Published by WORC (Western Organization of Resource Councils), Harvest at Risk - Impacts of Roundup Ready Wheat in the Northern Great Plains examines the likely consequences of Roundup Ready wheat adoption and projects economic impacts on wheat growers and the wheat industry.
"This is a technology for which there is really no compelling need," said Dr. Charles Benbrook, author of the study. "Existing weed management systems are stable, the price of weed management is not increasing, and farmers are managing resistance to currently used herbicides."
If Roundup Ready wheat is introduced, increased seed and herbicide costs and reduced wheat prices would outweigh the operating cost savings from Roundup Ready wheat's simplified weed management by as much as $37 per acre, the report concludes. Farmers who do not plant Roundup Ready wheat would also face increased costs and lower income, ranging from $5.60 to $18 per acre.
"Overall, the wheat industry could lose $94 million to $272 million," Benbrook said.

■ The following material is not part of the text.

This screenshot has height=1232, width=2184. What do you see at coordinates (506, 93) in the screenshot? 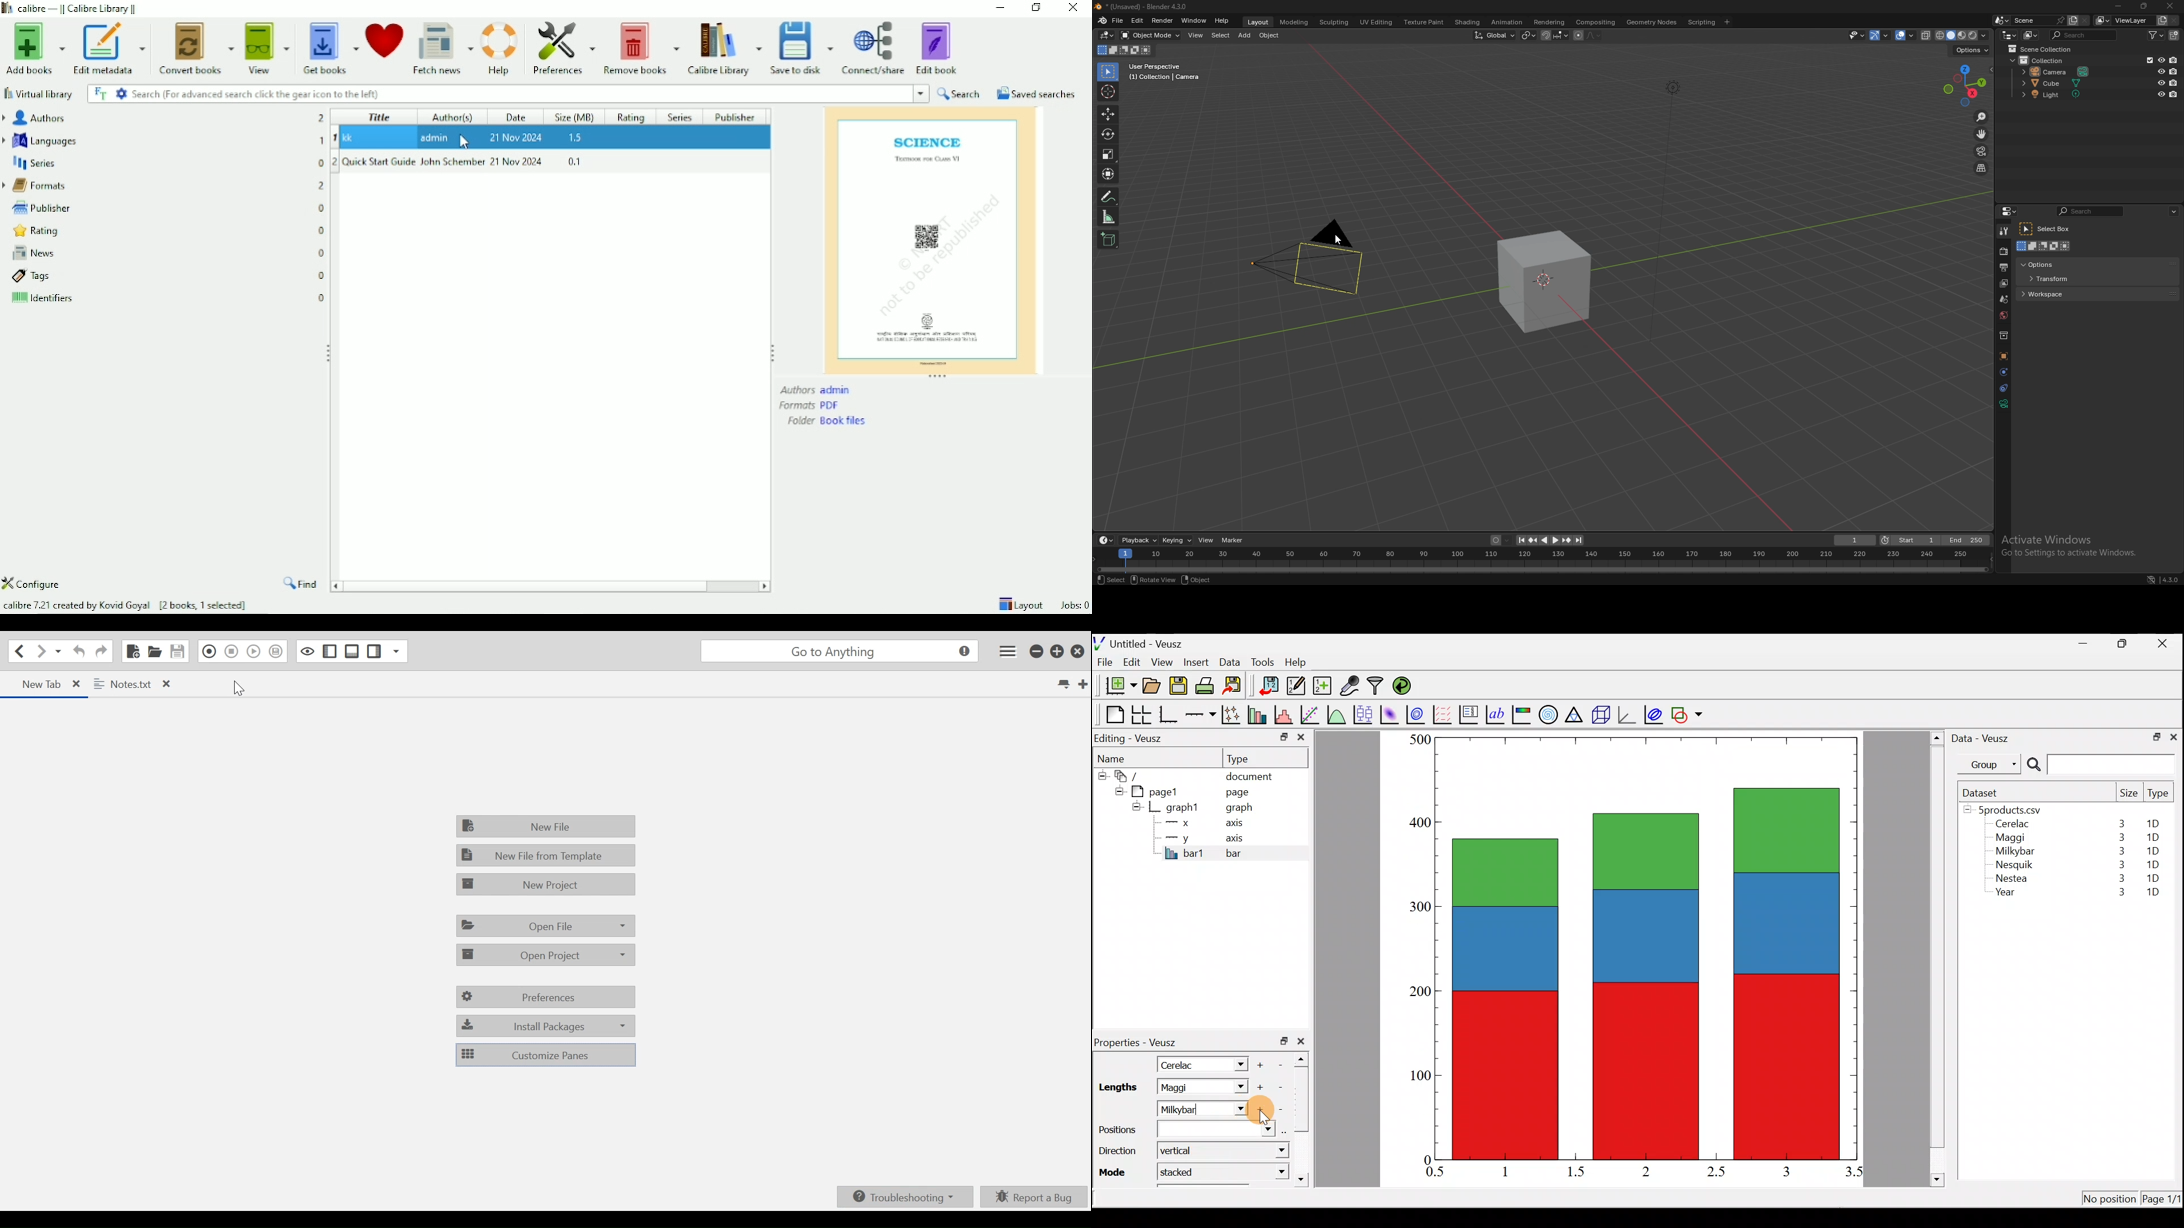
I see `Search` at bounding box center [506, 93].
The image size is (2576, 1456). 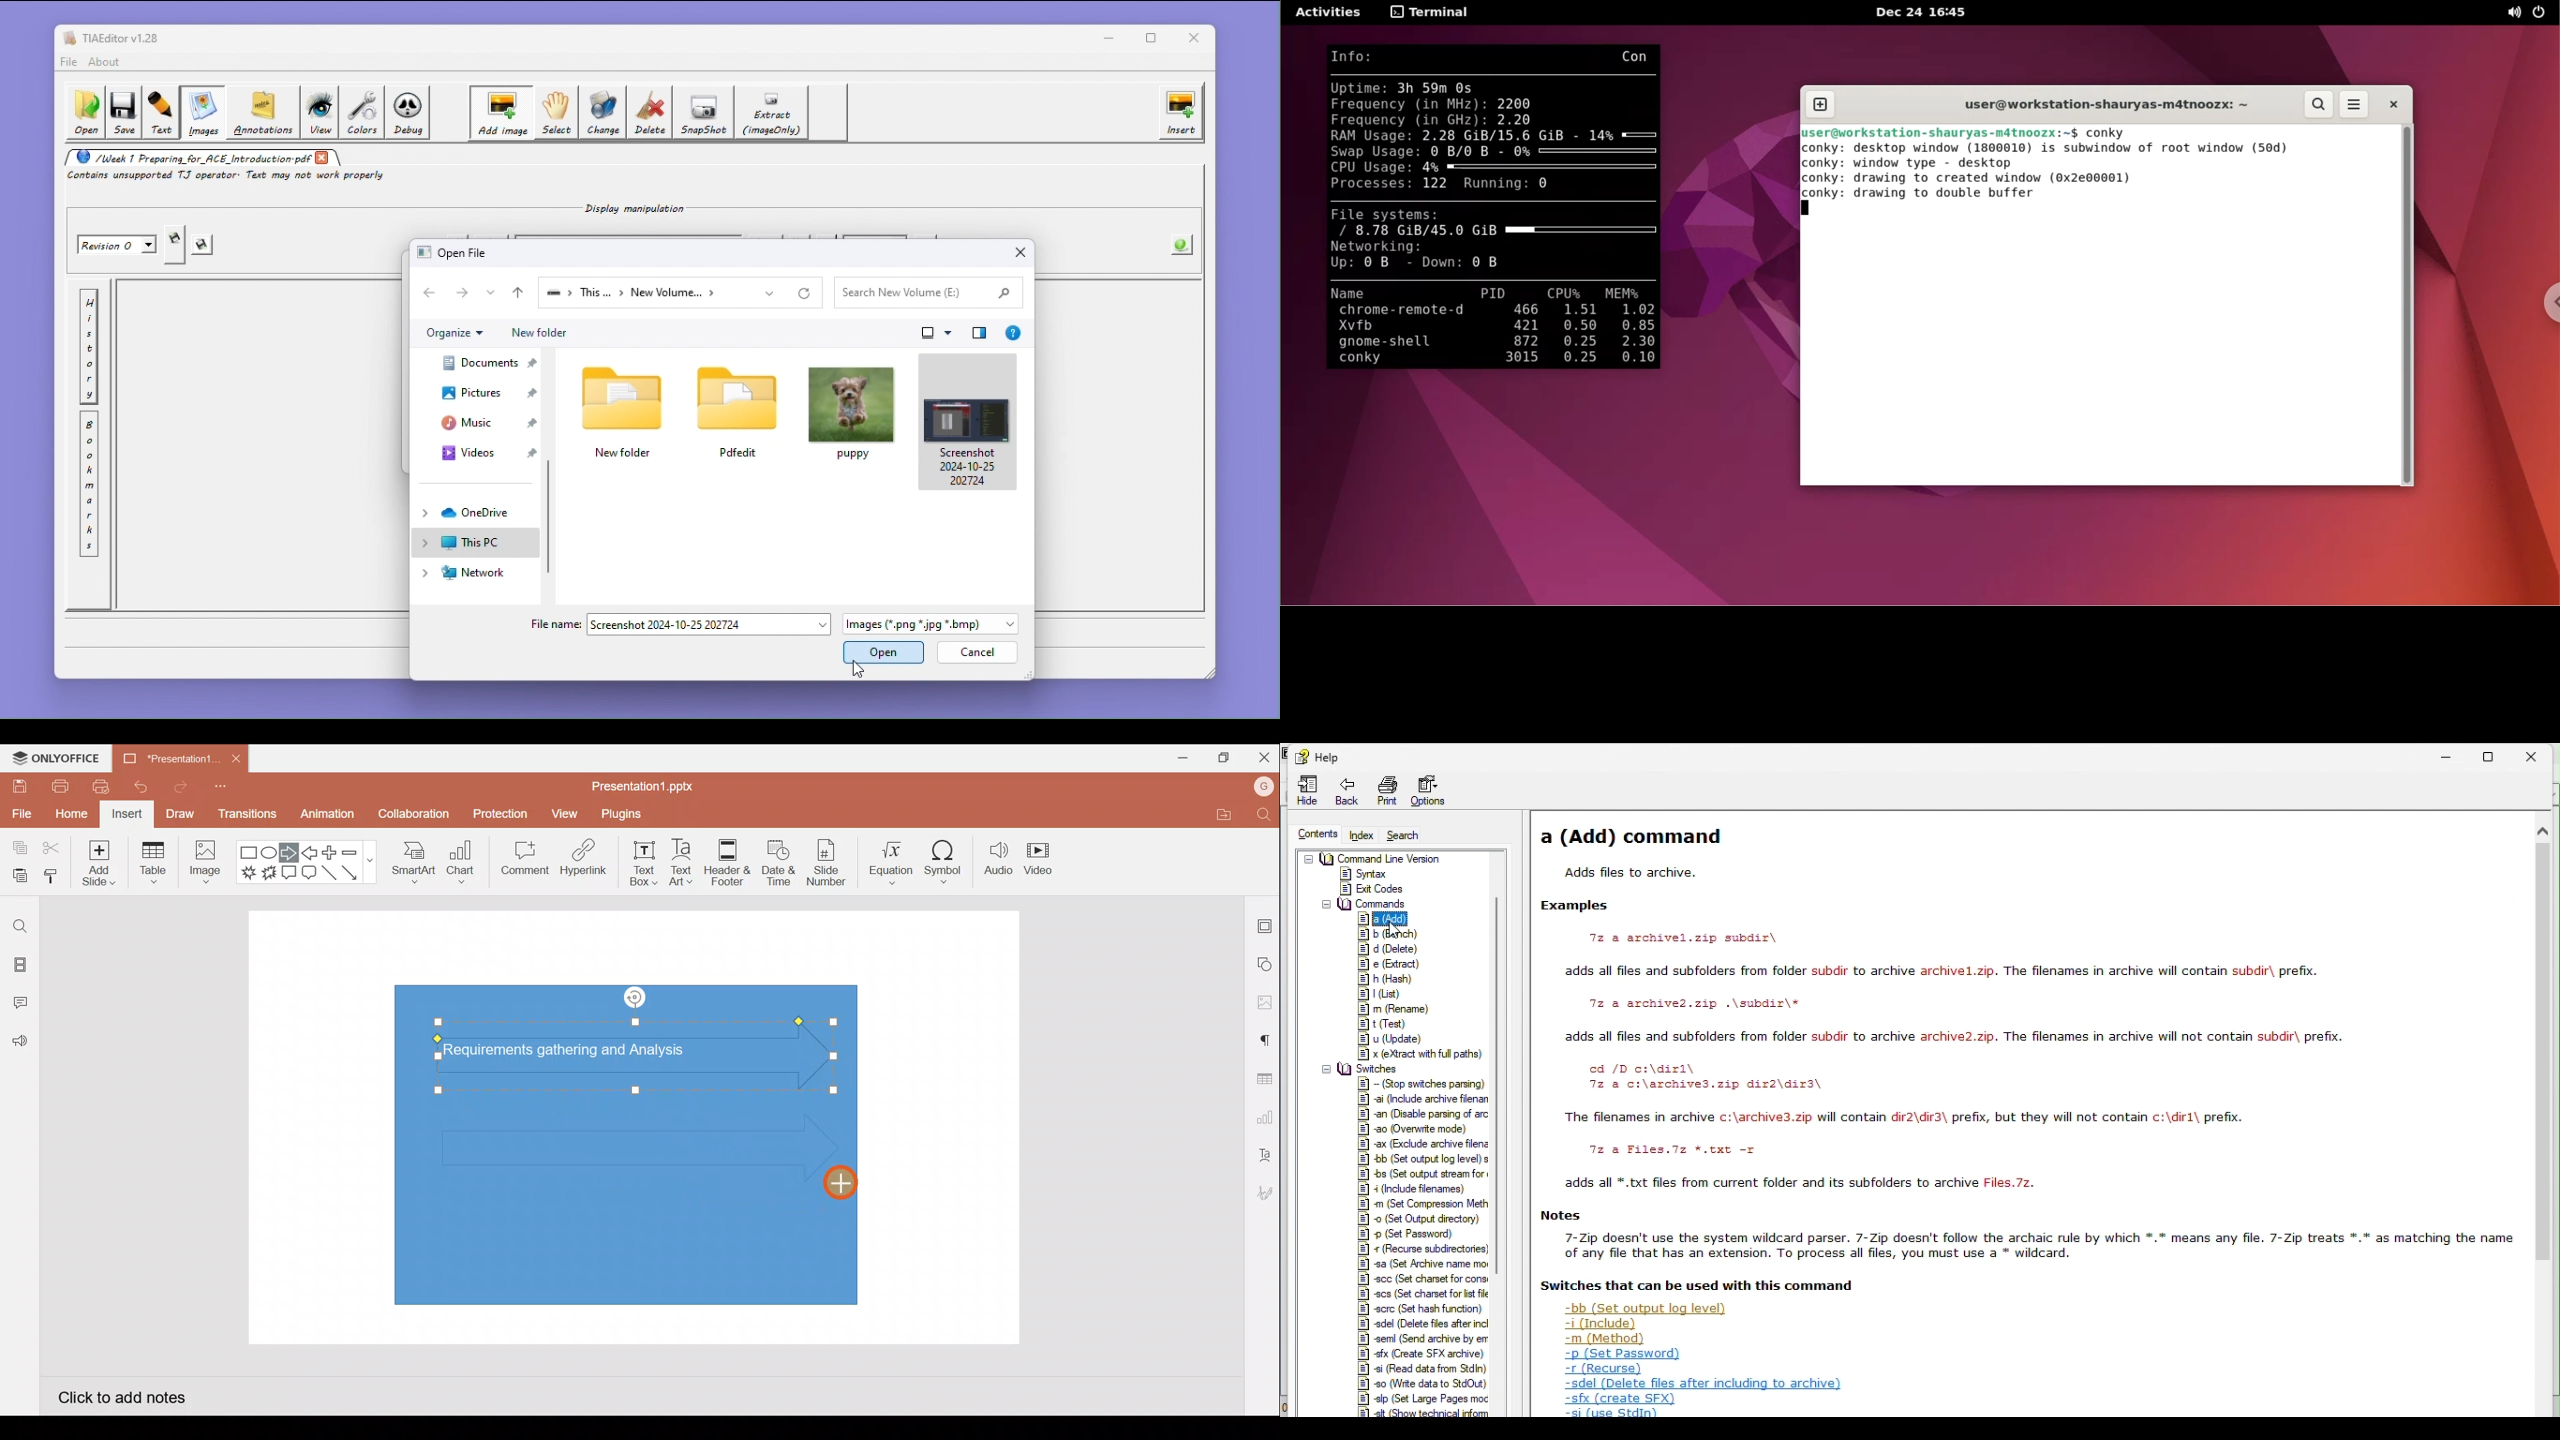 What do you see at coordinates (19, 967) in the screenshot?
I see `Slides` at bounding box center [19, 967].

Benbrook said the wheat industry needs an in-depth and independent study of the factors and impacts of GM wheat so that the technology does not reduce farm income in the long run.
"I don't see any advantage to the farmer in the introduction of Roundup Ready wheat," said Todd Leake, a North Dakota wheat grower and spokesperson for the Dakota Resource Council.
The report projects costs per bushel and per acre for farmers adopting Roundup Ready wheat and for non-adopters under a best-case scenario and a worst-case scenario. In either case, farmers would lose money from introduction and use of Roundup Ready wheat.
The report finds mostly negative affects from nine factors affecting the costs and benefits of growing Roundup Ready wheat: emergence of resistance, gene flow, disease pressure and related problems, impacts on seed plus herbicide expenditures, market rejection, dockage, yields, grain quality, and wheat prices.
Harvest at Risk is the latest WORC report analyzing the probable effects of commercial introduction of Roundup Ready, genetically modified wheat. An earlier report by WORC found that introduction of genetically modified wheat in the U.S. risks the loss of one-fourth to one-half of U.S. hard red spring and durum wheat export markets and up to a one-third drop in price.
WORC commissioned the study to answer questions about gene flow and contamination, weed resistance, disease problems and cost and returns, said Dena Hoff, WORC Chair, farmer, and member of the Northern Plains Resource Council.
"There are other unanswered questions about the impacts on soil and water and human and animal health that should be studied," Hoff said. "We're going to have to work together so that we don't put our harvest at risk."
Monsanto indefinitely postponed development of Roundup Ready wheat in May 2004.
Dr. Benbrook runs Benbrook Consultant Services, based in Sandpoint, Idaho. He has a Ph.D. in agricultural economics from the University of Wisconsin-Madison and an undergraduate degree from Harvard University. He has served on the President's Council on Environmental Quality, in staff positions in Congress, and as Executive Director of the National Academy of Science Board on Agriculture.
WORC is a regional network representing farmers and ranchers in Colorado, Idaho, Montana, North Dakota, Oregon, South Dakota, and Wyoming. The Dakota Resource Council and Northern Plains Resource Council are members of WORC.